In April 2018, it was reported that RTÉ asked the Minister for Communications, Climate Action and Environment for permission to reduce the Aertel service on the grounds that it had been superseded by more recent technology. For legal reasons, RTE has to get permission from the Minister to make significant changes to Aertel.

Since September 2019 the RTÉ Aertel internet homepage now merely acts as a series of links or site map of the wider RTÉ website.
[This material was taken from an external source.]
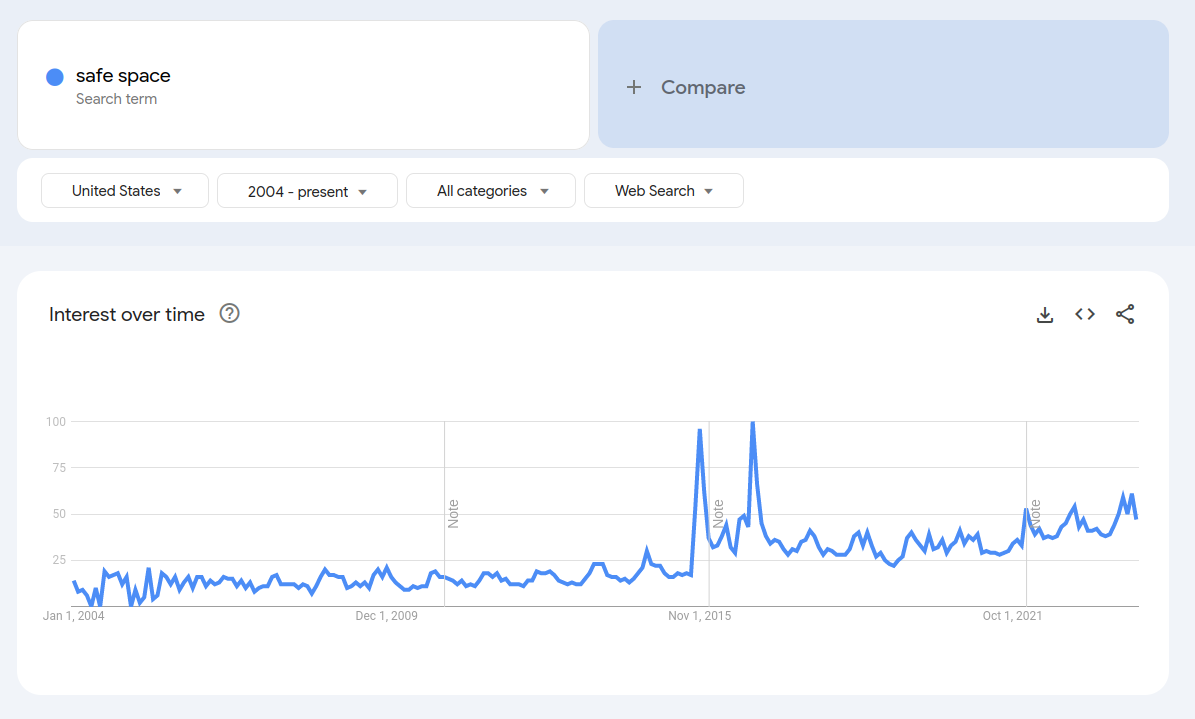Click the highest peak at 100 on chart
The width and height of the screenshot is (1195, 719).
[x=752, y=423]

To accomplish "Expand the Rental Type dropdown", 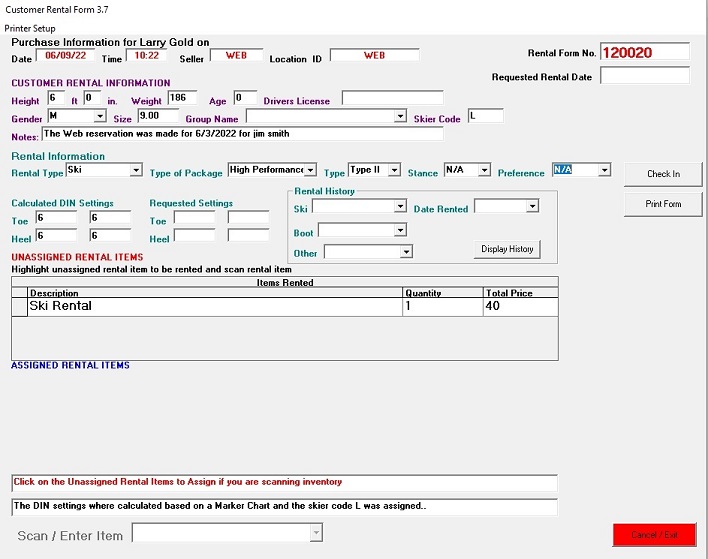I will (x=136, y=171).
==Closure of the service==
In November 2019, it was announced that Aertel will be shut down as part of cost-cutting measures at RTÉ. On 2 October 2023 it was announced by RTÉ that the service would be shut down on 12 October 2023. Prior to the complete closure of the service, late morning and into the afternoon of the 12th, most pages/magazines were removed from the service, with only around 13 pages remaining (plus subtitles on page 888) on Aertel 1 and 14 pages on Aertel 2. Page 700 - which previously detailed the reasons for the closure of the service - was removed although some parts of it appeared to be mixed in with page 100, which was exhibiting significant coding errors on both Aertel 1 and 2, whilst also scrolling through the error laden page 100 magazine every 2 seconds. By 1:15pm, all other remaining pages (apart from subtitles on 888) had disappeared with only an error laden rapidly scrolling page 100 appearing. At 13:22, Aertel 1 disappeared completely whilst being replaced by a steady Aertel 2 page 100 on both channels. By 13:45 page 100 disappeared on both channels with only the teletext clock left running, finally signalling the complete closure of the Aertel service itself after more than 36 years of broadcasting.

==List of pages==
===RTÉ One and RTÉ2===

- 103 News
- 130 Business
- 140 Share Prices
- 150 National Lottery
- 160 Weather
- 170 RTÉ Guide
- 200 RTÉ Sport
- 300 Entertainment
- 590 RTÉ Information Index
- 740 HSE COVID-19 Information
- 888 Subtitles

===RTÉ One===
- 650 Saorview (Broken Page)

===RTÉ2===
- 650 Superquinn (Broken Page)
- 594 Using Aertel
- 599 Aertel Mobile

==RTÉ Aertel Digital==
RTÉ Aertel Digital is currently [when?] broadcast on the Saorview service on all RTÉ channels. The service is the same on each channel. RTÉ have proposed providing more improvements with the service over the coming years. It was also proposed that the text service would be carried on their radio services which broadcast on Saorview.